Sam Bankman-Fried has been contacting witnesses, using a VPN, and using auto-delete for messages on Signal, but prosecutors still don’t want to revoke his bail.
Instead, in a hearing on Thursday, Assistant U.S. Attorney Nicolas Roos argued that SBF’s access to devices and the internet should be heavily restricted as he awaits trial on charges that include wire fraud and campaign finance regulation violations. Bankman-Fried has pleaded not guilty.
In a letter submitted to the court on Wednesday, prosecutors pushed for Bankman-Fried to be broadly restricted from using cell phones, tablets, computers, or the internet save for a few restrictions. These include using Zoom to talk to his attorneys, using a device to review items in discovery, and using his phone for calls and SMS messages.
“We have to move beyond the Whac-A-Mole approach,” Roos said during the hearing, according to Inner City Press reporter Matthew Russell Lee. “We need a clear rule about defendant's use of devices and the internet.”
The restrictions still seemed light to U.S. District Court Judge Lewis A. Kaplan, who questioned why prosecutors were not pushing for his bail to be revoked, as one citizen had requested in a letter to Kaplan.
“You're putting a lot of trust in him,” Kaplan said, according to Inner City Press.
Roos pushed back on the judge’s concern, saying prosecutors are “mindful of his First Amendment rights.”
Later on, Kaplan raised a concern about SBF using his parent’s devices, but Roos added that living with his parents keeps him from being unsupervised.
SBF’s attorney, Marc Cohen, later added that the disgraced CEO needed access to the internet to review items related to his case.
"He's literally on trial for his life," Cohen said, according to Law & Crime.
Since being released on $250 million bail, which was co-signed by a current and former faculty member of Stanford University, SBF has been liberal with his use of technology.
The former CEO of bankrupt crypto exchange FTX was accused by prosecutors of contacting former employees who could testify at his trial, including the general counsel of FTX US. Kaplan ordered Bankman-Fried to stop contacting former and current employees of the crypto exchange and Alameda Research.

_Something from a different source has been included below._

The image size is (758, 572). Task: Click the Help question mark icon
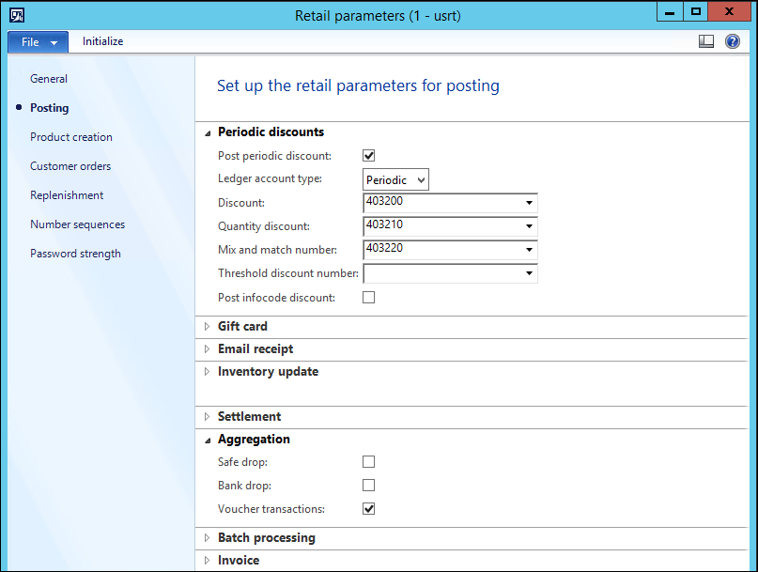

On Monday, prosecutors said he also used a VPN, which is used to obscure an internet user’s location. SBF's lawyers claimed he used it to watch NFL games, including the Super Bowl.
Despite the possible violations of his bail conditions, Kaplan did not make a final decision on the prosecutor’s proposal. Kaplan requested both the defense and prosecution work on an agreement that addressed his concerns and looked into hiring a possible technology consultant to advise him.
Kaplan reiterated that the hearing Thursday was not held with the aim of revoking SBF’s bail, but he also did not rule out the possibility, according to Law & Crime, adding, “...it could get there, conceivably."